It also hastens melting of the permafrost, a layer of frozen soil that contains a lot of carbon. And when permafrost melts, it releases those greenhouse gases into the atmosphere. And then there's the matter of fires in the boreal forests.

"If things dry out faster in the spring, then you can get more fires, and that's another trend we see in recent years, is increased fire frequency and also the size of fires," says Bret-Harte.

And while the far north is feeling these effects most strongly, she says they affect us, too.

"Since the Arctic acts as the air conditioner ... for the rest of the Northern Hemisphere, heating up in the Arctic is also probably going to cause feedbacks to heating up in the more southern climate."
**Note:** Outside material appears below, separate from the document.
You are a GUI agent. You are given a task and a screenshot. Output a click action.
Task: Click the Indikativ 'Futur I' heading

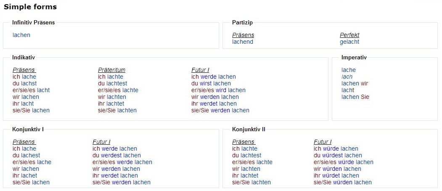coord(200,70)
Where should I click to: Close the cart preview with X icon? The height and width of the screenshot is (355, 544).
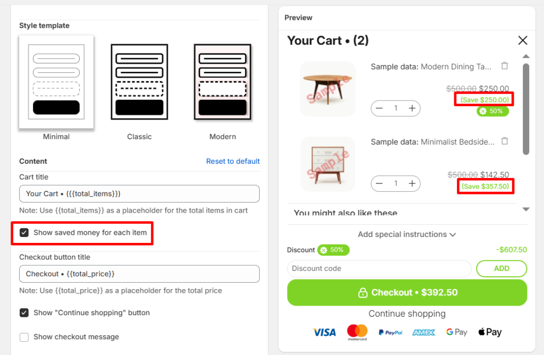523,40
Researchers say global warming is no doubt contributing to this early melting of spring snow. And Philip Mote at the Oregon Climate Change Research Institute says there may be a relationship between the rapid loss of sea ice and the early snowmelt.

Early spring snowmelt "may help set up the Arctic to absorb heat and melt the sea ice faster, so that by late summer, this time of year, we can see very low levels," Mote says.

But there's one big difference between snowmelt and the sea ice melt. Because the sea ice is getting thinner and less resilient every year, it seems inevitable that the melting trend will continue. But Mote says the long-term buildup of greenhouse gases may not be the whole story for spring snowmelt.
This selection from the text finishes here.